> Exercise directions
All entries are to be returned verbatim.

> Data for the task
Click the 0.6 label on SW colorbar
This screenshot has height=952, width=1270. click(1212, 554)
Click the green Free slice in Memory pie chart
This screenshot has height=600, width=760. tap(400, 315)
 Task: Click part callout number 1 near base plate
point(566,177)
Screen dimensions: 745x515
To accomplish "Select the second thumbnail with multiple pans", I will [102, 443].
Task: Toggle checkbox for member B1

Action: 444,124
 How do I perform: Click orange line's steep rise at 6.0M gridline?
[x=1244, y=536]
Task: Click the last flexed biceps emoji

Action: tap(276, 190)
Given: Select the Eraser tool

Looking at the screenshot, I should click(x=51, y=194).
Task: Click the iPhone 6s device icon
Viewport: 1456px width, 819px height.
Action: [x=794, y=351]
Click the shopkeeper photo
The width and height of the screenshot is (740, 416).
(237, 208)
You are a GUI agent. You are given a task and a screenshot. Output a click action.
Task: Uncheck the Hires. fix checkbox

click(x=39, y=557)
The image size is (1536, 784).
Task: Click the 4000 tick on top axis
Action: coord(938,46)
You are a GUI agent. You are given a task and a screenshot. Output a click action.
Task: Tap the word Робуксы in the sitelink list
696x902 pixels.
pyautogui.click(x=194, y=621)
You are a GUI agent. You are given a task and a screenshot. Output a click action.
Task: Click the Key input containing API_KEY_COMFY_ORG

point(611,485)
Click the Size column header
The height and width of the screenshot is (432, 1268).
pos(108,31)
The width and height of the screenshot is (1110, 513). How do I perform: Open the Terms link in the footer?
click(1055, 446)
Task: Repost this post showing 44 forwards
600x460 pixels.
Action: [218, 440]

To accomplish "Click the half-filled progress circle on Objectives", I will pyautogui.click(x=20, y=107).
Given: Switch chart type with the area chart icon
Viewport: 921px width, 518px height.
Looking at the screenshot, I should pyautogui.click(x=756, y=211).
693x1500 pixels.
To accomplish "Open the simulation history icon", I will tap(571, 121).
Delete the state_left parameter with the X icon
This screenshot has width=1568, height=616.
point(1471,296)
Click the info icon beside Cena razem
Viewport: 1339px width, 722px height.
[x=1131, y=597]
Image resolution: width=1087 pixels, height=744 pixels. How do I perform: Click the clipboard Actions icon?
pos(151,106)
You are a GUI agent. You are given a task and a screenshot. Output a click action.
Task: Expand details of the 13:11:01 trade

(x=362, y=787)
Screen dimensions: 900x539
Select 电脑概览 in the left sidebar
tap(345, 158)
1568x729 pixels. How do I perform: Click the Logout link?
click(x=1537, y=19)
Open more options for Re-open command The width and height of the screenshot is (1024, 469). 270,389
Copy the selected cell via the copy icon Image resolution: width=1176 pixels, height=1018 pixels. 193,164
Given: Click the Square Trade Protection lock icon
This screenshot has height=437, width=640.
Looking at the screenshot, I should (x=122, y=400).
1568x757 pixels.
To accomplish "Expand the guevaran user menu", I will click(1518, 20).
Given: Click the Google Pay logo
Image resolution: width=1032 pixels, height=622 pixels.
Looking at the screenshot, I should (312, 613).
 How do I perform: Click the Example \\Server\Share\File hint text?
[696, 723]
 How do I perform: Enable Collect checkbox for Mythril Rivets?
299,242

> Expected answer
Click the 0.6 label on SW colorbar
This screenshot has height=952, width=1270. click(1212, 554)
Click the green Free slice in Memory pie chart
This screenshot has height=600, width=760. tap(400, 315)
 Task: Click part callout number 1 near base plate
point(566,177)
Screen dimensions: 745x515
To accomplish "Select the second thumbnail with multiple pans", I will [102, 443].
Task: Toggle checkbox for member B1

Action: 444,124
 How do I perform: Click orange line's steep rise at 6.0M gridline?
[x=1244, y=536]
Task: Click the last flexed biceps emoji

Action: tap(276, 190)
Given: Select the Eraser tool

Looking at the screenshot, I should click(x=51, y=194).
Task: Click the iPhone 6s device icon
Viewport: 1456px width, 819px height.
Action: [x=794, y=351]
Click the shopkeeper photo
The width and height of the screenshot is (740, 416).
(237, 208)
You are a GUI agent. You are given a task and a screenshot. Output a click action.
Task: Uncheck the Hires. fix checkbox

click(x=39, y=557)
The image size is (1536, 784).
Task: Click the 4000 tick on top axis
Action: coord(938,46)
You are a GUI agent. You are given a task and a screenshot. Output a click action.
Task: Tap the word Робуксы in the sitelink list
696x902 pixels.
pyautogui.click(x=194, y=621)
You are a GUI agent. You are given a task and a screenshot. Output a click action.
Task: Click the Key input containing API_KEY_COMFY_ORG

point(611,485)
Click the Size column header
The height and width of the screenshot is (432, 1268).
pos(108,31)
The width and height of the screenshot is (1110, 513). How do I perform: Open the Terms link in the footer?
click(1055, 446)
Task: Repost this post showing 44 forwards
600x460 pixels.
Action: [218, 440]

To accomplish "Click the half-filled progress circle on Objectives", I will pyautogui.click(x=20, y=107).
Given: Switch chart type with the area chart icon
Viewport: 921px width, 518px height.
Looking at the screenshot, I should pyautogui.click(x=756, y=211).
693x1500 pixels.
To accomplish "Open the simulation history icon", I will tap(571, 121).
Delete the state_left parameter with the X icon
This screenshot has width=1568, height=616.
point(1471,296)
Click the info icon beside Cena razem
Viewport: 1339px width, 722px height.
[x=1131, y=597]
Image resolution: width=1087 pixels, height=744 pixels. How do I perform: Click the clipboard Actions icon?
pos(151,106)
You are a GUI agent. You are given a task and a screenshot. Output a click action.
Task: Expand details of the 13:11:01 trade

(x=362, y=787)
Screen dimensions: 900x539
Select 电脑概览 in the left sidebar
tap(345, 158)
1568x729 pixels. How do I perform: Click the Logout link?
click(x=1537, y=19)
Open more options for Re-open command The width and height of the screenshot is (1024, 469). 270,389
Copy the selected cell via the copy icon Image resolution: width=1176 pixels, height=1018 pixels. 193,164
Given: Click the Square Trade Protection lock icon
This screenshot has height=437, width=640.
Looking at the screenshot, I should (x=122, y=400).
1568x757 pixels.
To accomplish "Expand the guevaran user menu", I will click(1518, 20).
Given: Click the Google Pay logo
Image resolution: width=1032 pixels, height=622 pixels.
Looking at the screenshot, I should (312, 613).
 How do I perform: Click the Example \\Server\Share\File hint text?
[696, 723]
 How do I perform: Enable Collect checkbox for Mythril Rivets?
299,242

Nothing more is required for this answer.